Lexor: It also can just the matter of pure advestisement (to let Amazon users find out "what is this GOG?") with no money involved.
JP4n: That would be a horrible deal because people pay Amazon for a subscription, while GOG burns games from its catalog just for such ridiculous advertisement. Many of those games are important.
"Important" is a really loose term, and there are tons of players who don't care about those free games at all.
And the "horrible deal" is not that different from the past GOG Connect. There are games that can be activated free on GOG, and the assumption is that some people who get the free games will later become paying customers.
Obviously that didn't work as intended with Connect, I'm sure not even GOG knows yet the exact outcome of this Prime co-operation.

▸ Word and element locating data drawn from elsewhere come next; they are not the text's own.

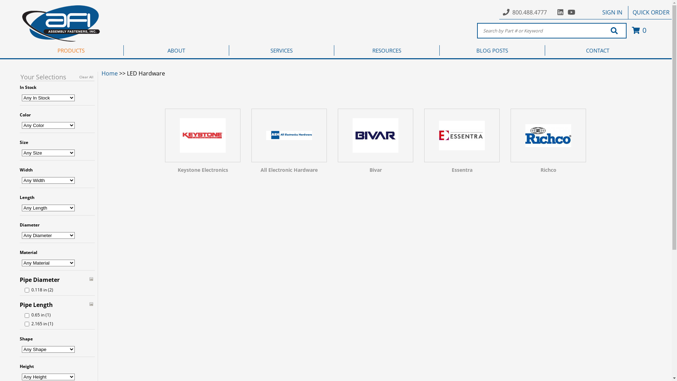 Image resolution: width=677 pixels, height=381 pixels. What do you see at coordinates (492, 50) in the screenshot?
I see `'BLOG POSTS'` at bounding box center [492, 50].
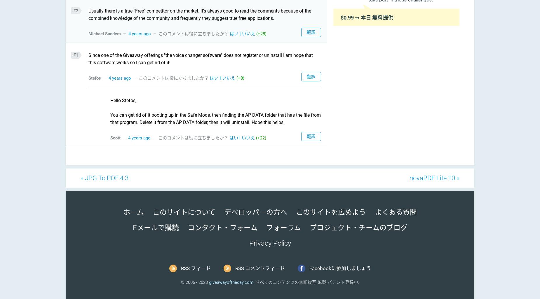 The image size is (540, 299). I want to click on '$0.99', so click(346, 17).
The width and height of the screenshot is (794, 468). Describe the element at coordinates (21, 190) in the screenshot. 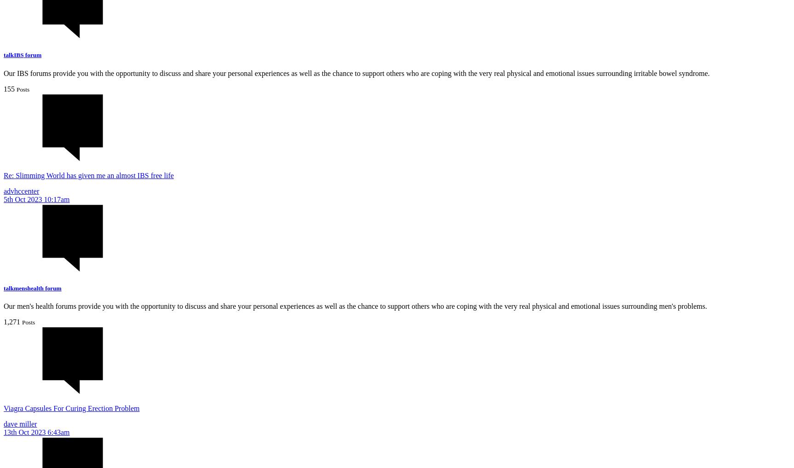

I see `'advhccenter'` at that location.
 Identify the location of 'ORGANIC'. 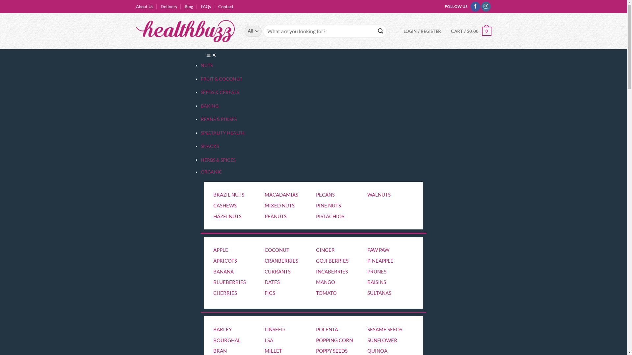
(211, 172).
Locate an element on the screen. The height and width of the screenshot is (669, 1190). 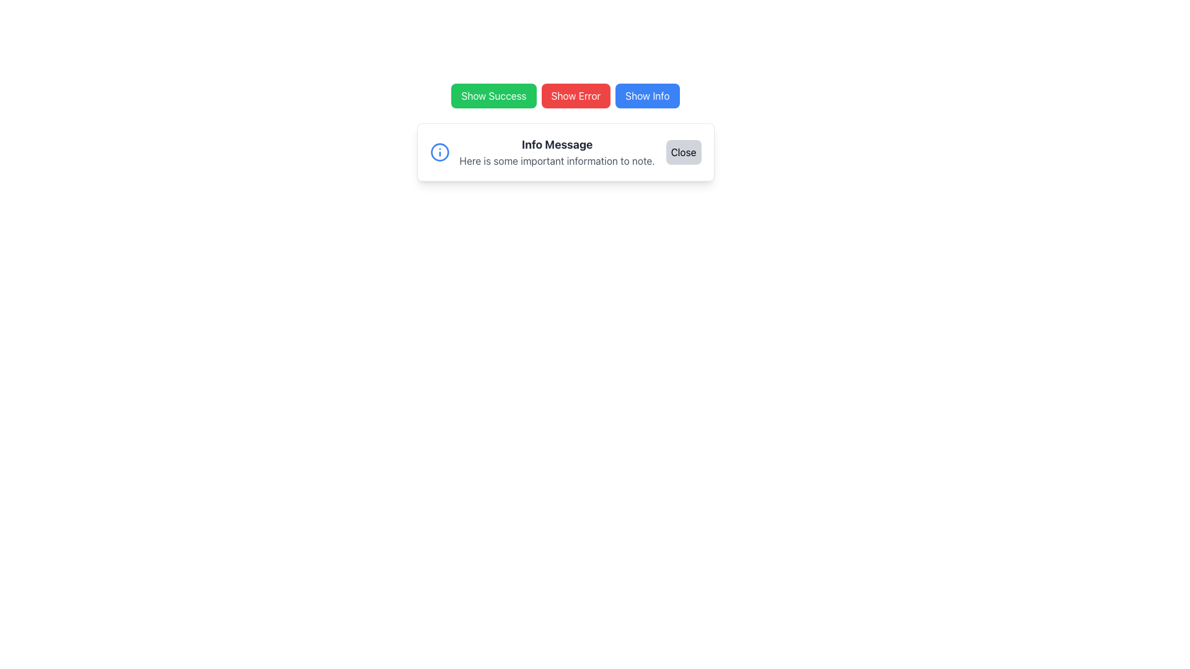
the close button located at the far-right end of the notification card is located at coordinates (683, 152).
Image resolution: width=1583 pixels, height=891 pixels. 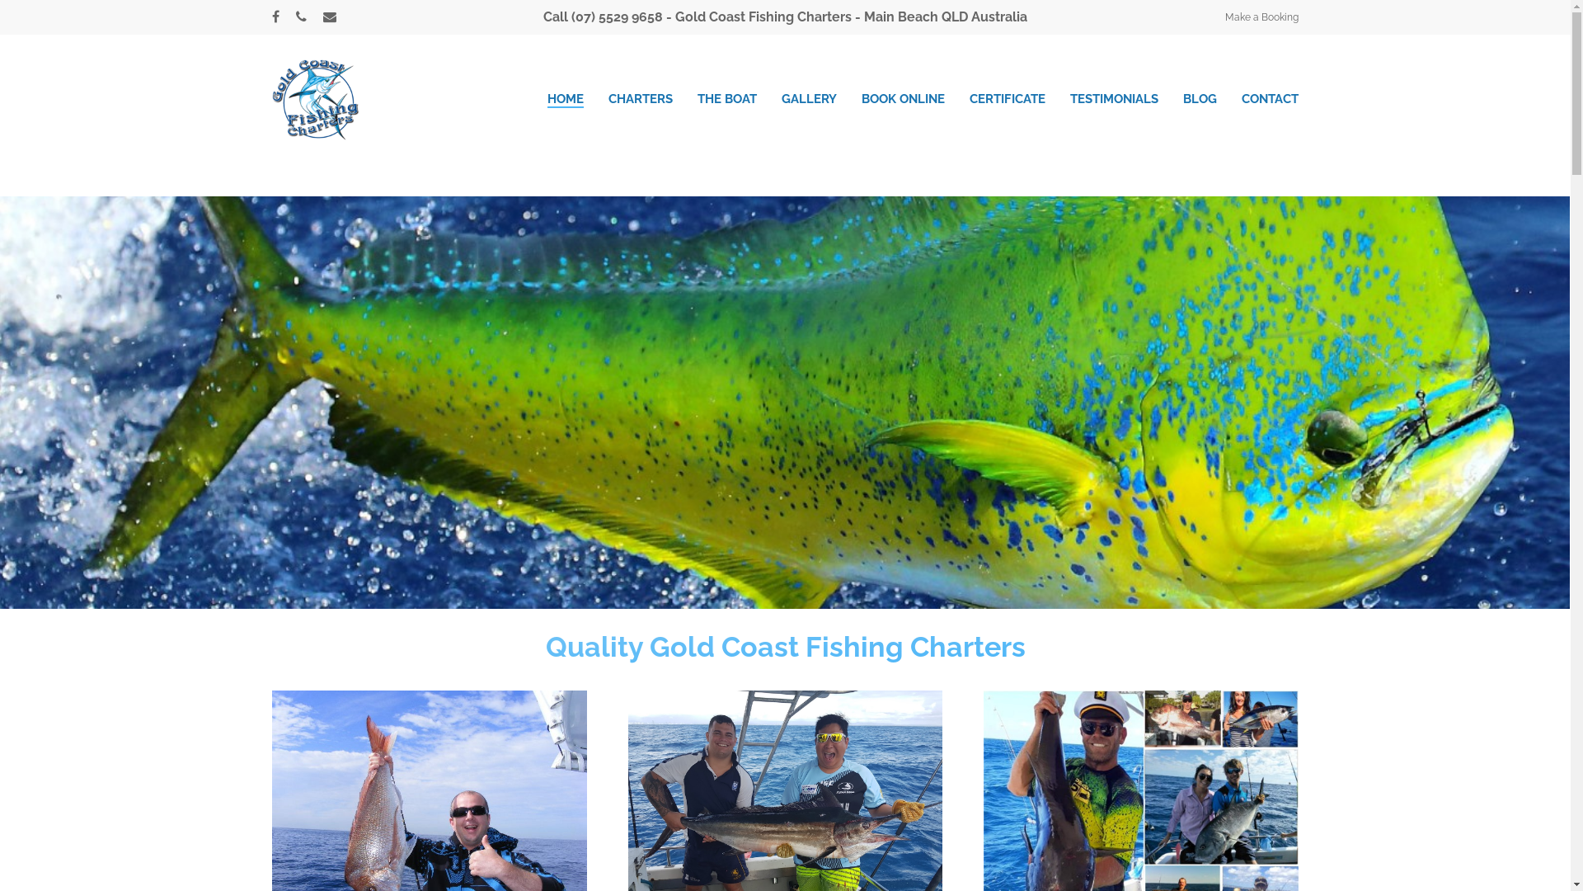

It should also be noted that there are several platforms involved there, GOG, Epic, some others, you can even count Big Fish Games because there's at least one game from their store every month, even though it's an Amazon Prime download. So it seems as if all these other stores are doing this to get some market share from Steam, as there hasn't been a single Steam game ever in those Prime offerings.
JP4n: Have you considered who will pay full price in the short term for any of the last 4 months selected games? Also, who will keep buying a single game directly to GOG that costs more than $4USD when you can get over 10 GOG games and many more on other PC platforms for such low price?
Well you sure have a point there.
And this is GOG we are talking about, who once upon a time was talking about the risk of devaluing games, and had no discounts over 40%, and even those were rare.
But GOG has long ago decided to get rid of that core value. So whether they devalue games by offering something for free or with enormous discounts here, or have some GOG codes in Prime, is really a technicality.
They no longer care about the whole devaluing issue.